The early 2009 fishing was a welcome improvement after yet another storm-plagued fall. Hurricanes Gustav and Ike pounded the west-central Gulf Coast within two weeks of each other in early September, bringing business to a standstill.
"At our dock here in Dulac, pretty much the hub of the tuna business, we had water over the dock," Maginnis says. "We didn't have ice, couldn't supply the boats with ice."
The storms knocked Jensen out of business for almost two months, Maginnis says.
Preliminary landings data from NMFS through August 2008 for Louisiana suggests prices overall were higher — $3.60 a pound compared to $3.39 a pound — than the previous year, while landings dropped. If final numbers confirm that 2008 pre-hurricane landings were down from 2007 levels, this probably reflects reduced effort caused by extremely high diesel fuel prices on top of the normal high cost of outfitting a tuna vessel. At worst, diesel was pushing $5 a gallon last July.
In North Carolina, the fleet hadn't really begun catching tuna yet in March.

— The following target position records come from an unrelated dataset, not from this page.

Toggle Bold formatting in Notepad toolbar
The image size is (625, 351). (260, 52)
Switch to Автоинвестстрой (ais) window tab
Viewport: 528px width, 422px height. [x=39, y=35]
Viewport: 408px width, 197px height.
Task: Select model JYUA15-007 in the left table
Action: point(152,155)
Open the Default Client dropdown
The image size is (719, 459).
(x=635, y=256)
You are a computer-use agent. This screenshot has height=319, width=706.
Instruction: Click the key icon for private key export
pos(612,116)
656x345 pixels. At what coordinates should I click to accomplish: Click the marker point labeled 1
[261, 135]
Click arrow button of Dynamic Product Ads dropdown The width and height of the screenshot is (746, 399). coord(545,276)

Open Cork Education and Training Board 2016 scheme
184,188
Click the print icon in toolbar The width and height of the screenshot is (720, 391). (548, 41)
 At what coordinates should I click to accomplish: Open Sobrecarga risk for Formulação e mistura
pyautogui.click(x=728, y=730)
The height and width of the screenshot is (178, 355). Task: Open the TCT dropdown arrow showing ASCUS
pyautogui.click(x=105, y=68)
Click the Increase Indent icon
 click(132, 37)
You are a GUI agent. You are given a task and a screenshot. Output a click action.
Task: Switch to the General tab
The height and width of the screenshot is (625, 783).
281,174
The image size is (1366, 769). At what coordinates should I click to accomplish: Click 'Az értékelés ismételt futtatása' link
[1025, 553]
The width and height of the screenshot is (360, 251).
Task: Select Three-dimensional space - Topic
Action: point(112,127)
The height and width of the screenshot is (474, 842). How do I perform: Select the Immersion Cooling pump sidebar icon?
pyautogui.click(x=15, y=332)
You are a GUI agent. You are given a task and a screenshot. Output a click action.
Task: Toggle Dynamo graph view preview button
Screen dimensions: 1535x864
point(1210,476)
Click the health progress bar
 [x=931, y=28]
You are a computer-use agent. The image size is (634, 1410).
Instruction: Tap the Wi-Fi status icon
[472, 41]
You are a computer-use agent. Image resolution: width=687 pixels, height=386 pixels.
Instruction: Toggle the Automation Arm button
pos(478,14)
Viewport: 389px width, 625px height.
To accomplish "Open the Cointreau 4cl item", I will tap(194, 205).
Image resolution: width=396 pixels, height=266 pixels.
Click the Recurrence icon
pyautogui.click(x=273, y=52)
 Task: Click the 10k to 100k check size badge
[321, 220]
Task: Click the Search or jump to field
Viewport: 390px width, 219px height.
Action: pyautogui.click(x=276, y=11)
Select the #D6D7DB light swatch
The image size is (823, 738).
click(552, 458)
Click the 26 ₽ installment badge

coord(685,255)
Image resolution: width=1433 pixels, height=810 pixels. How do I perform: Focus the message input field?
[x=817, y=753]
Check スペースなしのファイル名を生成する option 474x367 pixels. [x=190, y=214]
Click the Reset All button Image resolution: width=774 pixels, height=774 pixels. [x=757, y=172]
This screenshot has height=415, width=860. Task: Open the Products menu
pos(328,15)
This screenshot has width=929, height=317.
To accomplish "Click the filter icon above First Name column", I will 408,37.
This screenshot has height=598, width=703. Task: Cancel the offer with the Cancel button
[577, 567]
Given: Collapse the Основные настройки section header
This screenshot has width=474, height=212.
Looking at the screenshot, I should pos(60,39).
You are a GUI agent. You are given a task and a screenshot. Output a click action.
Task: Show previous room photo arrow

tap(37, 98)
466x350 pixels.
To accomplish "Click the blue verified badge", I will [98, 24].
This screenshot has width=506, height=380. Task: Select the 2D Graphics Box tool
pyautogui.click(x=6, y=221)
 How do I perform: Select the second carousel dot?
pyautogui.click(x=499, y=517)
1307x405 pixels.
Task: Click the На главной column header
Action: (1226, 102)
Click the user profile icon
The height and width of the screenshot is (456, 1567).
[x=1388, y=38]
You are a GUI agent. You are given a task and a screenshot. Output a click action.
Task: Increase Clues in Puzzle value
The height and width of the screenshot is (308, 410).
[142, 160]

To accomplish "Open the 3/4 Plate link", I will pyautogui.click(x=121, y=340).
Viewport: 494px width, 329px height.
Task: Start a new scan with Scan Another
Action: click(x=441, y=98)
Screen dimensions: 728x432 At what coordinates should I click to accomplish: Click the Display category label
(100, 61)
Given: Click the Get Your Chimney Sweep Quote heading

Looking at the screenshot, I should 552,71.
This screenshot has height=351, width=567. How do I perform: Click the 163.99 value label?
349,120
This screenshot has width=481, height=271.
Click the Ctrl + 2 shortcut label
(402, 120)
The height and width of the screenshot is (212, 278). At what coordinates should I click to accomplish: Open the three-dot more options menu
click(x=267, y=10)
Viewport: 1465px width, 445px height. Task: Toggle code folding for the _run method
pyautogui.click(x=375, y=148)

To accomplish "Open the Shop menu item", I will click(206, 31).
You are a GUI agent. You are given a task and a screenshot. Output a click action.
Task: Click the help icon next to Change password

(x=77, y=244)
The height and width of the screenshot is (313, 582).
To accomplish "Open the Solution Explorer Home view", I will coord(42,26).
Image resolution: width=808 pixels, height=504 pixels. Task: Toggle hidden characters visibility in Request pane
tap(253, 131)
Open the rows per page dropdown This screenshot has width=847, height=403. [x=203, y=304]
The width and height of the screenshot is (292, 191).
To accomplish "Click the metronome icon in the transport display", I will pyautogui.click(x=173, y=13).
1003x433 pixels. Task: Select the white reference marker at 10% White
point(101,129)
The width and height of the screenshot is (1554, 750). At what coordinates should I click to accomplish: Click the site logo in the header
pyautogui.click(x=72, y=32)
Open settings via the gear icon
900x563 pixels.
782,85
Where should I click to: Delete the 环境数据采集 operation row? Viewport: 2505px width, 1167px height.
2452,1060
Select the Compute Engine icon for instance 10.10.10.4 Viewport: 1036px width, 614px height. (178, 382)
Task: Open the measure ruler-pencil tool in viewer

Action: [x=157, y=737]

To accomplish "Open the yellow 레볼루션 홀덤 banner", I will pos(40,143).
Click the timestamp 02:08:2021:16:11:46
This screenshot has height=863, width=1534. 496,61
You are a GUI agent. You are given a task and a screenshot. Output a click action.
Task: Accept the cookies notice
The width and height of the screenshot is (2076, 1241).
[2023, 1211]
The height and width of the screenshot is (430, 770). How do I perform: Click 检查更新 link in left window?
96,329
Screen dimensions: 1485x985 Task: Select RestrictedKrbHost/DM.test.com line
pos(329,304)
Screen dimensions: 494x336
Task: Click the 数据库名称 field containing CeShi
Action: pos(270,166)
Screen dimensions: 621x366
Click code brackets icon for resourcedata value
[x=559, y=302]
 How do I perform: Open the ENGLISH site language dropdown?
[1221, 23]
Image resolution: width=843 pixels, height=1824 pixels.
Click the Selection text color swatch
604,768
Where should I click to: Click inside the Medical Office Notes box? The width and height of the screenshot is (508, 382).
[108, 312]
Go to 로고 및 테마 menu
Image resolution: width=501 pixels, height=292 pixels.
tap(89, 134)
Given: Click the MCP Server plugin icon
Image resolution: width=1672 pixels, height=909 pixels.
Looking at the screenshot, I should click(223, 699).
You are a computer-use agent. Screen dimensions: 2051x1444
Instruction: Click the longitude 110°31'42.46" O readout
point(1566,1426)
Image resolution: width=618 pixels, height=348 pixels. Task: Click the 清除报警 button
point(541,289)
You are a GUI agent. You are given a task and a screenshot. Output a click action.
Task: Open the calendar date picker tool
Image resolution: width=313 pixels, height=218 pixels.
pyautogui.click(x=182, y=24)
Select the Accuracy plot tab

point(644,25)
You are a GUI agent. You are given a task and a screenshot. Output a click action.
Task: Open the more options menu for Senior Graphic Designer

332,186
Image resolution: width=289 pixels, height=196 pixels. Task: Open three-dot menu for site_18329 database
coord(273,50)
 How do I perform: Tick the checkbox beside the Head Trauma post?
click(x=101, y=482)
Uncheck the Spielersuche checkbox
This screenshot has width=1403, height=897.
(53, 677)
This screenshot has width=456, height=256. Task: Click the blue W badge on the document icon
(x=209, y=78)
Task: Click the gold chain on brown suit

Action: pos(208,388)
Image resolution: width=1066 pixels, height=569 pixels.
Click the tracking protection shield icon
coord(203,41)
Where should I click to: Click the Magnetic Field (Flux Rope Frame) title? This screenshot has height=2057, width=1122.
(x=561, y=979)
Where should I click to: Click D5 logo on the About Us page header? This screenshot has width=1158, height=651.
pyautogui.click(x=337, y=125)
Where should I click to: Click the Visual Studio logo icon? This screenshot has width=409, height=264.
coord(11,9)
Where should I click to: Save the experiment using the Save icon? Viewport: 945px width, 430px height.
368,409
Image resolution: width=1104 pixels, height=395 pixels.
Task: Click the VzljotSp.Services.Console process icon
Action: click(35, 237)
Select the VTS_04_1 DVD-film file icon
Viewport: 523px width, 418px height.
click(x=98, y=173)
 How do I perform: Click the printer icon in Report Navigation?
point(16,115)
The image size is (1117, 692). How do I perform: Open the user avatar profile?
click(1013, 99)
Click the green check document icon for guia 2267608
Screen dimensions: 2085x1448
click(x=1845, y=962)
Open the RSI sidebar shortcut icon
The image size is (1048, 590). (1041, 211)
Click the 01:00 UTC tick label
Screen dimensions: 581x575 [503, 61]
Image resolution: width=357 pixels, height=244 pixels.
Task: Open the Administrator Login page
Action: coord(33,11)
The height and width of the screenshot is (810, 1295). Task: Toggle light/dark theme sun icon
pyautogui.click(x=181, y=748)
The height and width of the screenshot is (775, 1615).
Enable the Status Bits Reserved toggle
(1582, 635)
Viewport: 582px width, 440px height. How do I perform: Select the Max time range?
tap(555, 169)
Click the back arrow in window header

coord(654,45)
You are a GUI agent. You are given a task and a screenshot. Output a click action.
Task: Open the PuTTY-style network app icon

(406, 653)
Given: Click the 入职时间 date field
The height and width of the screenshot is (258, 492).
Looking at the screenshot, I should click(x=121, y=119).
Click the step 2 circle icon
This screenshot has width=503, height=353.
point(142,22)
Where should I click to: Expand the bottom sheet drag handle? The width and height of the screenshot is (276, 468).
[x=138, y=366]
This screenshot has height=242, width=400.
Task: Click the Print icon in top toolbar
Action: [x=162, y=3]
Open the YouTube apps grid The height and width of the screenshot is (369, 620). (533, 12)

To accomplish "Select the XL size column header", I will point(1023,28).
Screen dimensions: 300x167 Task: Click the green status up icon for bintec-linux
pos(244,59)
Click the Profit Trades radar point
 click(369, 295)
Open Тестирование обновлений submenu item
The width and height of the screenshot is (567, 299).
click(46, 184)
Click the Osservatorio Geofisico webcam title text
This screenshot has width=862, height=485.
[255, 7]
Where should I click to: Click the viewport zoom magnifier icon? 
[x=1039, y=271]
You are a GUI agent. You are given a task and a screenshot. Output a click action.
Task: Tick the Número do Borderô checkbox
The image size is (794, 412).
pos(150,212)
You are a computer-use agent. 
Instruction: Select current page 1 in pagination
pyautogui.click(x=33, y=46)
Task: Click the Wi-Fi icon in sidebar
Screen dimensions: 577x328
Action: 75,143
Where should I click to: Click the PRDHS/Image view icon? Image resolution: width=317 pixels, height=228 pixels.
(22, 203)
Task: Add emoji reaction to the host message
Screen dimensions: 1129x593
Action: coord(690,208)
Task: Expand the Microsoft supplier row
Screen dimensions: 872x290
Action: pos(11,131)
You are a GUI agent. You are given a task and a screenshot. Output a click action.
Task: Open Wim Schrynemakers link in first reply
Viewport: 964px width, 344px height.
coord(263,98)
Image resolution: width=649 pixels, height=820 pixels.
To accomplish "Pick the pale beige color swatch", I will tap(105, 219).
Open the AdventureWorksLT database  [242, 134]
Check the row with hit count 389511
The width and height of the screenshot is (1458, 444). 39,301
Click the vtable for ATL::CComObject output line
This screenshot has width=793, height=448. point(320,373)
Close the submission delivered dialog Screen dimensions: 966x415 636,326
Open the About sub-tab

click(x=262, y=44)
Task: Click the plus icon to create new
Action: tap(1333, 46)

Yellowfin landings generally begin picking up in April, says Steve George, general manager of Willie R. Etheridge Seafood in Wanchese, N.C.
"We've just been doing croakers and bluefish," George says.
Diminished effort played a role in slower 2008 landings in North Carolina, too, where, in one of those odd cycles, one type of gear catches fish and another doesn't. Overall, both landings and effort were down, George says.
"It wasn't one of our good years," he says. "I think there just wasn't as many boats doing it."
Only longliners had much success.
"The hook and liners didn't do anything," George says. "The longliners held their own. One of my [hook and line] fishermen just didn't go out at all after the summer."
North Carolina landings information for 2008 also was preliminary, and some of the numbers are confidential because of the small number of dealers reporting. But overall they indicate a decrease in yellowfin production with prices generally holding steady at about $1.65 per pound compared to 2007.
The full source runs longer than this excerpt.